───── DATA FOR THIS TASK ─────
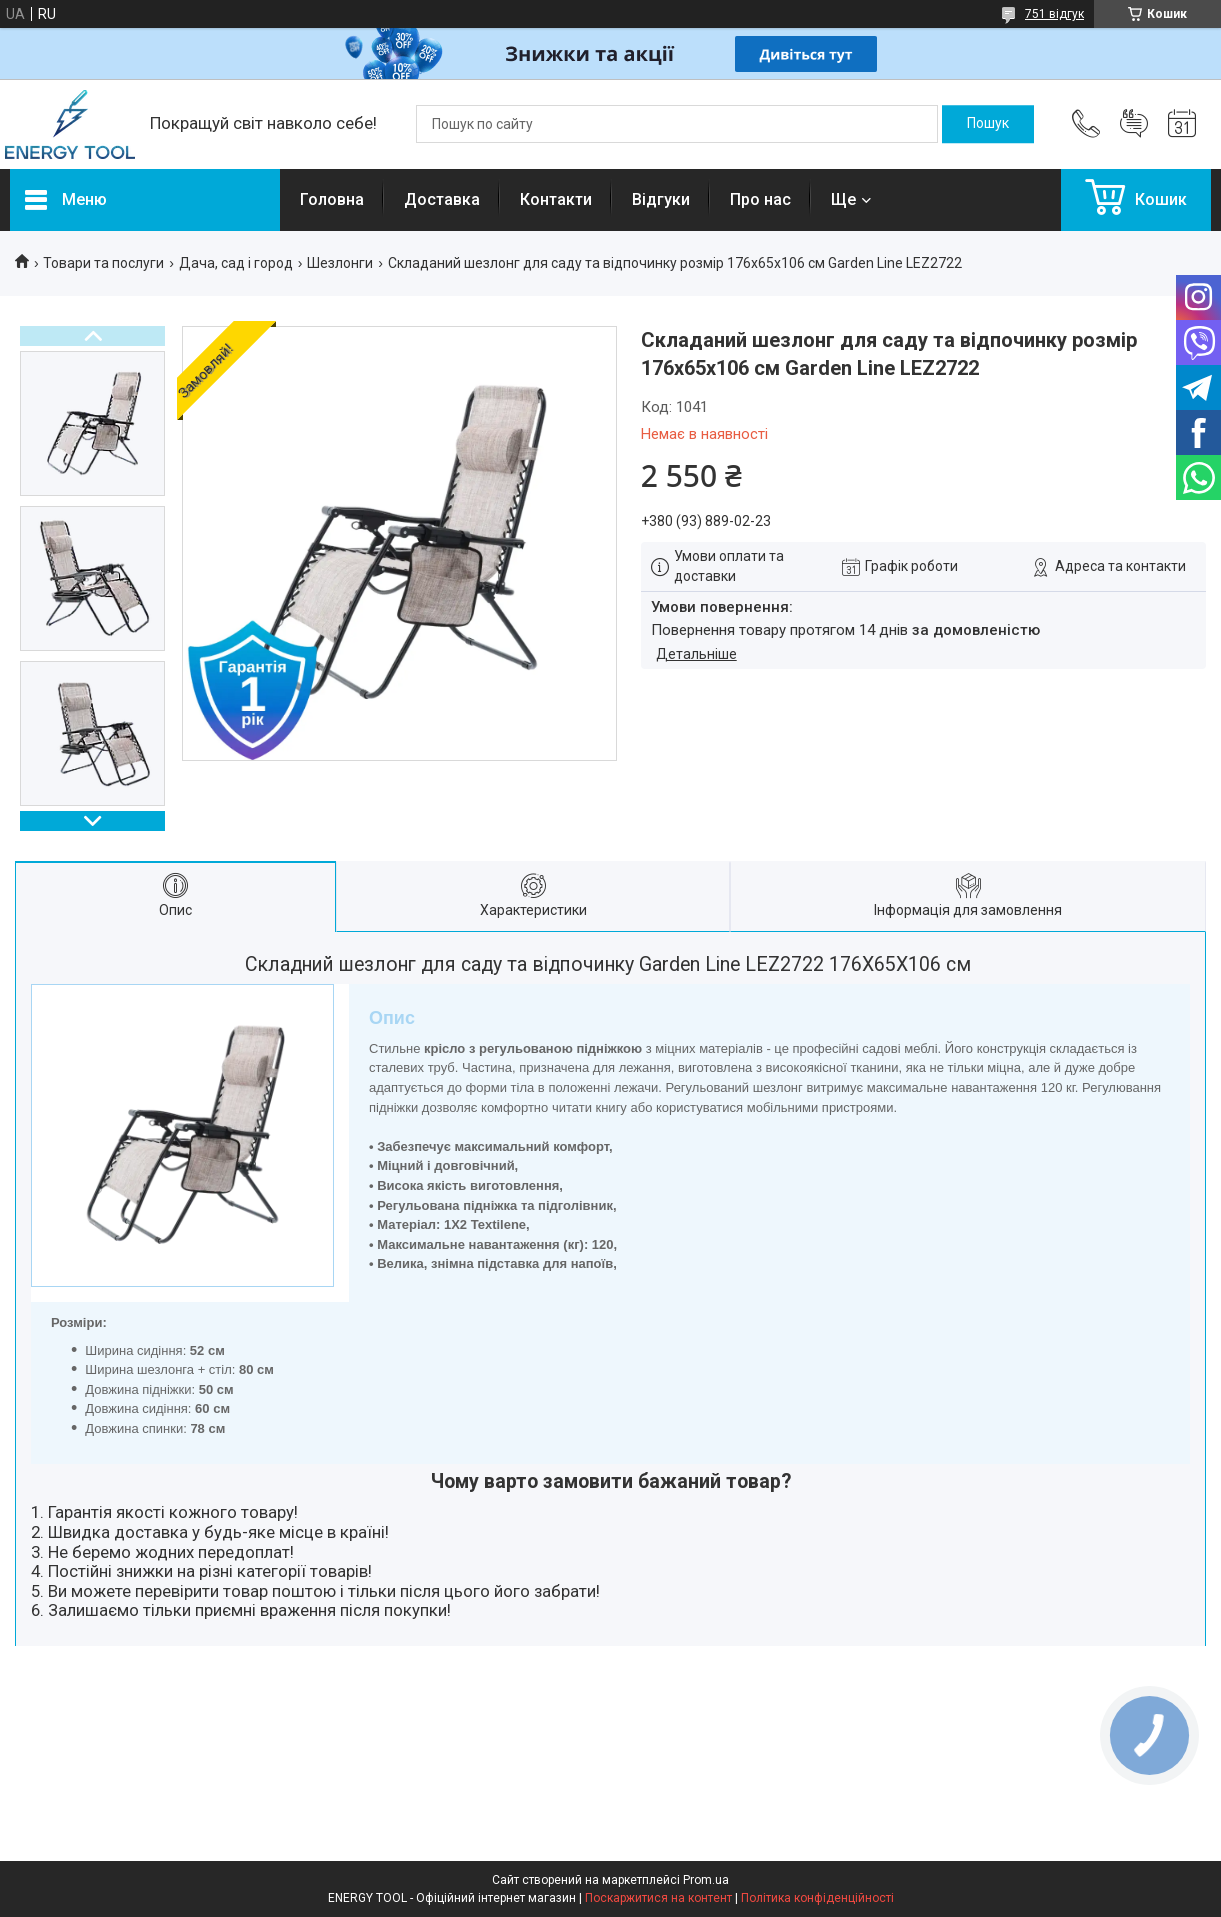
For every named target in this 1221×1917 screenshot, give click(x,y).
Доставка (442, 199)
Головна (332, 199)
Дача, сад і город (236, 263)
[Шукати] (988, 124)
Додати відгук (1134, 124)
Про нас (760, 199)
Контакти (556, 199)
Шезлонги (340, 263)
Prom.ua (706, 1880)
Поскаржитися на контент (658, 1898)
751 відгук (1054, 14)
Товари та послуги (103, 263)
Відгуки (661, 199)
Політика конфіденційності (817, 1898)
─────
───── DATA FOR THIS TASK ─────
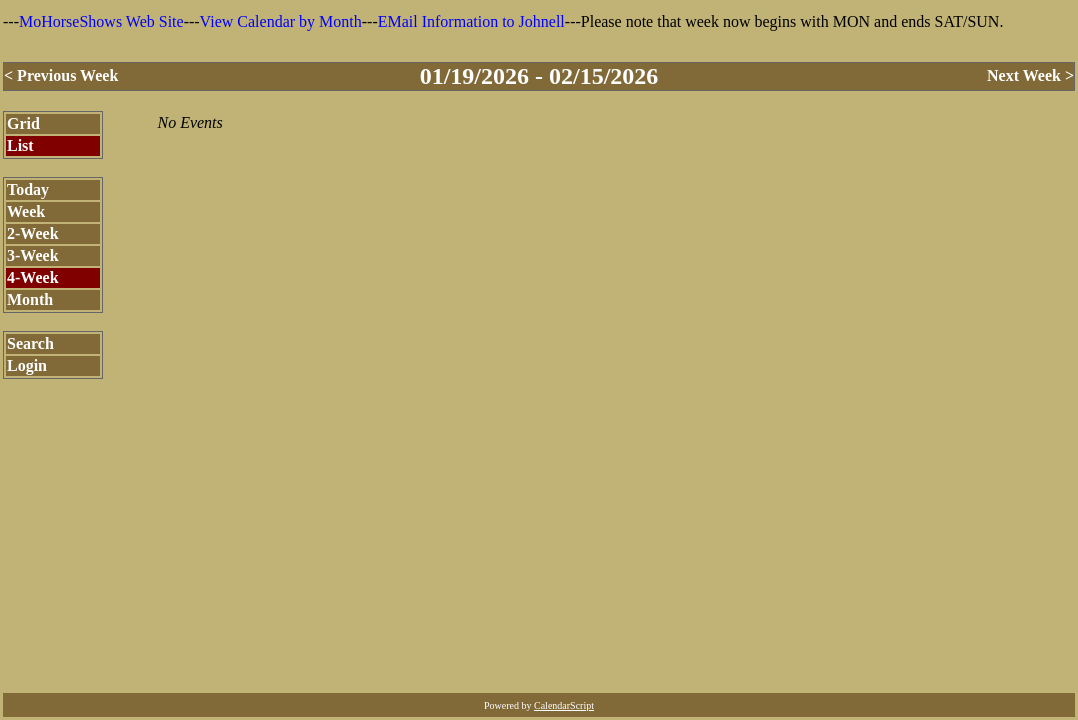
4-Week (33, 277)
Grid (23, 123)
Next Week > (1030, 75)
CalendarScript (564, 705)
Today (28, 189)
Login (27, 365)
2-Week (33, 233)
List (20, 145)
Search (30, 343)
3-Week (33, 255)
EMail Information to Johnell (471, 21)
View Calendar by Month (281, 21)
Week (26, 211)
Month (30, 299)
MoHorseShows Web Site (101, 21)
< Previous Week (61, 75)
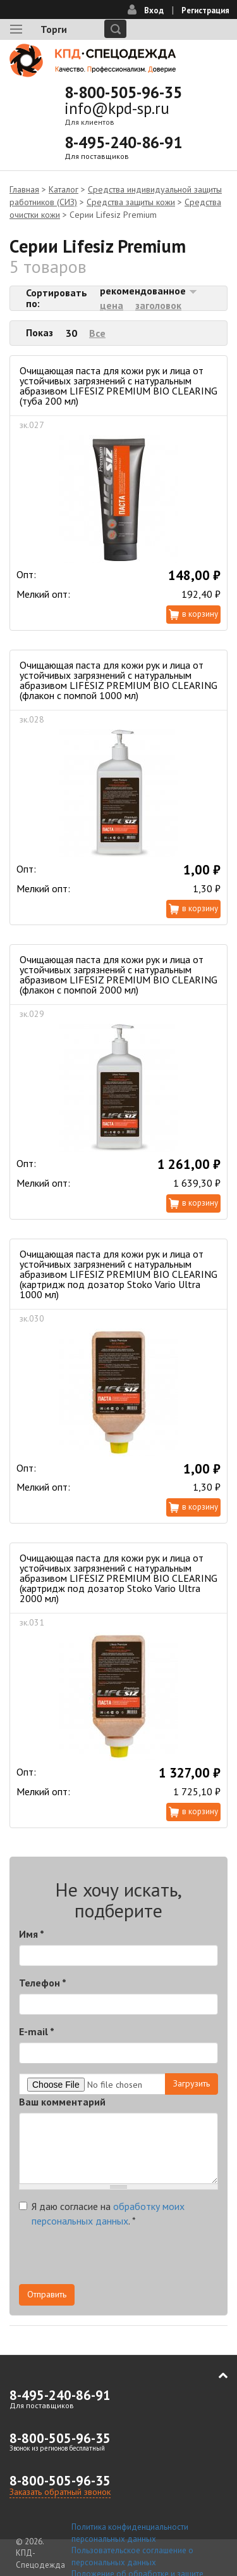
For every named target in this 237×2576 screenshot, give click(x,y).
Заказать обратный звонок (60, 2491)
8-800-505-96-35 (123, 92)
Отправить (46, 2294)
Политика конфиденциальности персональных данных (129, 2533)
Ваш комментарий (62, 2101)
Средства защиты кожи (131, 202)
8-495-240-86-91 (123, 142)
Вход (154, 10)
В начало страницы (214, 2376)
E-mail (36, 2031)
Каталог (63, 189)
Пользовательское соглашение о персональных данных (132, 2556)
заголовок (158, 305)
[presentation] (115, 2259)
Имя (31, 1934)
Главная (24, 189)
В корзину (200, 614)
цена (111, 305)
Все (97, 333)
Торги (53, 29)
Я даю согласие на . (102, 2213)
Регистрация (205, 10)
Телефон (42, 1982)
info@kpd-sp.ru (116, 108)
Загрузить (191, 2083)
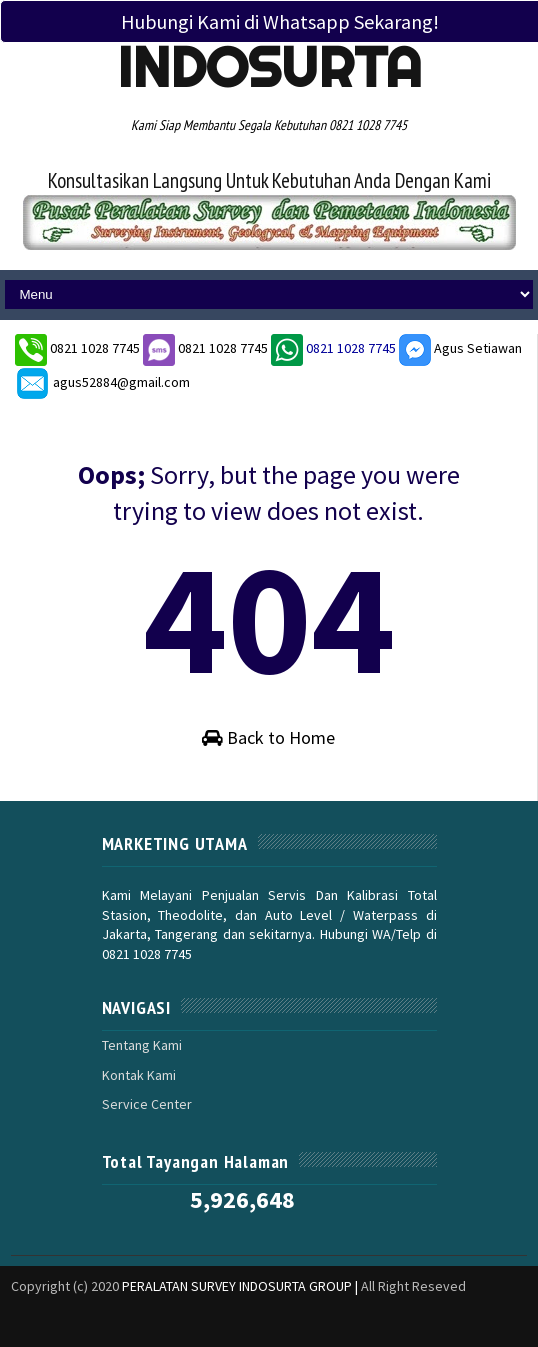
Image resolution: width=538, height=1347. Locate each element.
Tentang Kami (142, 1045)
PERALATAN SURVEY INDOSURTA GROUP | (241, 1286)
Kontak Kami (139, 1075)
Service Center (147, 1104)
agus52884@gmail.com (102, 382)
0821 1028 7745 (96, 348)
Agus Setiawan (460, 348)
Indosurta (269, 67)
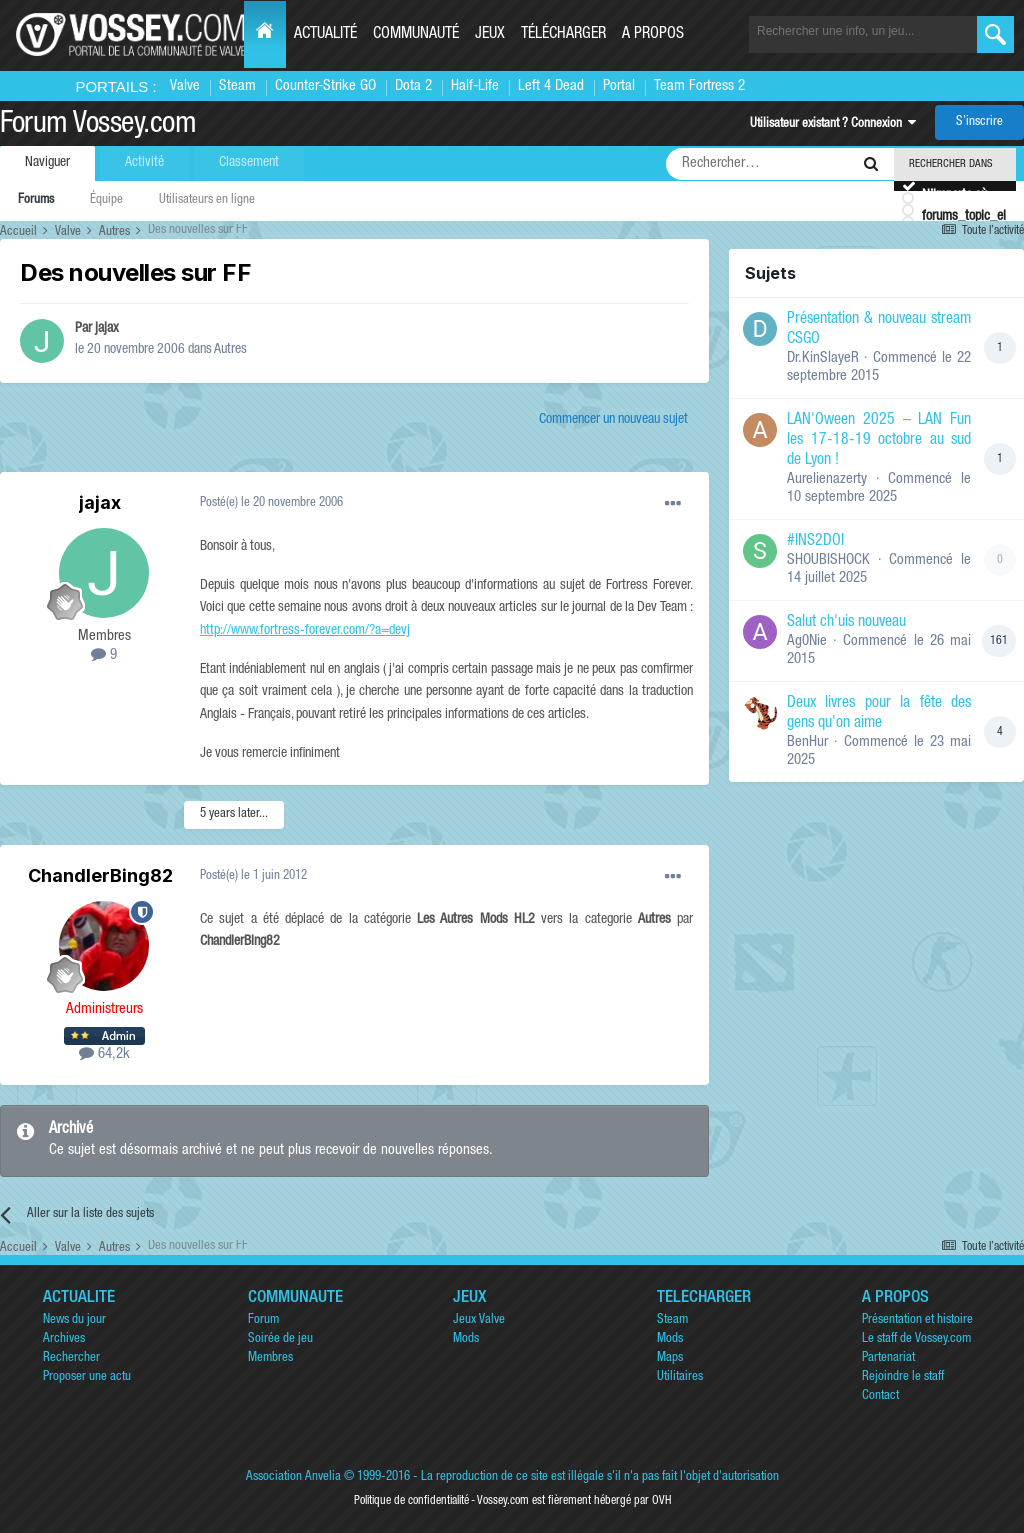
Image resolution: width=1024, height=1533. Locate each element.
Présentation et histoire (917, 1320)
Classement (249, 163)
─────
#### INSTRUCTION
Scale the records starting at the line containing "< Previous Week (61, 75)" and ending at the line containing "Classement (249, 163)". Reproduce every line with the requests unchanged, multiply each answer coordinate by 2.25 and round to whole numbers (halves up), and leave out the pictures.

#### RESULT OF THE EXERCISE
< Previous Week (137, 169)
For every named target in this 237×2576 screenshot, give click(x,y).
Заказать обратный звонок (135, 5605)
8-800-505-96-35 (277, 207)
Отправить (104, 5162)
Политика конфиденциальности персональных данных (290, 5699)
Ваш комментарий (140, 4727)
Средства защиты кожи (295, 455)
8-495-240-86-91 (277, 320)
Вход (347, 23)
В начало страницы (482, 5346)
E-mail (81, 4570)
Каталог (142, 425)
Пользовательское соглашение о персональных данных (297, 5751)
заголовок (356, 686)
[presentation] (259, 5083)
Имя (70, 4352)
Главная (54, 425)
В корзину (450, 1382)
цена (250, 686)
Все (218, 749)
Торги (119, 65)
Я даю согласие на . (230, 4979)
Регистрация (461, 23)
Телефон (95, 4460)
info@kpd-sp.ru (261, 243)
Загрузить (430, 4687)
Image resolution: width=538, height=1347. Locate each element.
Tentang Kami (320, 2351)
PERALATAN SURVEY INDOSURTA GROUP | (542, 2894)
Kontak Kami (313, 2419)
Service Center (331, 2484)
agus52884@gmail.com (230, 860)
0821 1028 7745 (216, 783)
Agus Setiawan (1035, 783)
Indosurta (605, 151)
Image resolution: width=1024, height=1533. Locate each element.
Présentation et histoire (2063, 2970)
Classement (560, 367)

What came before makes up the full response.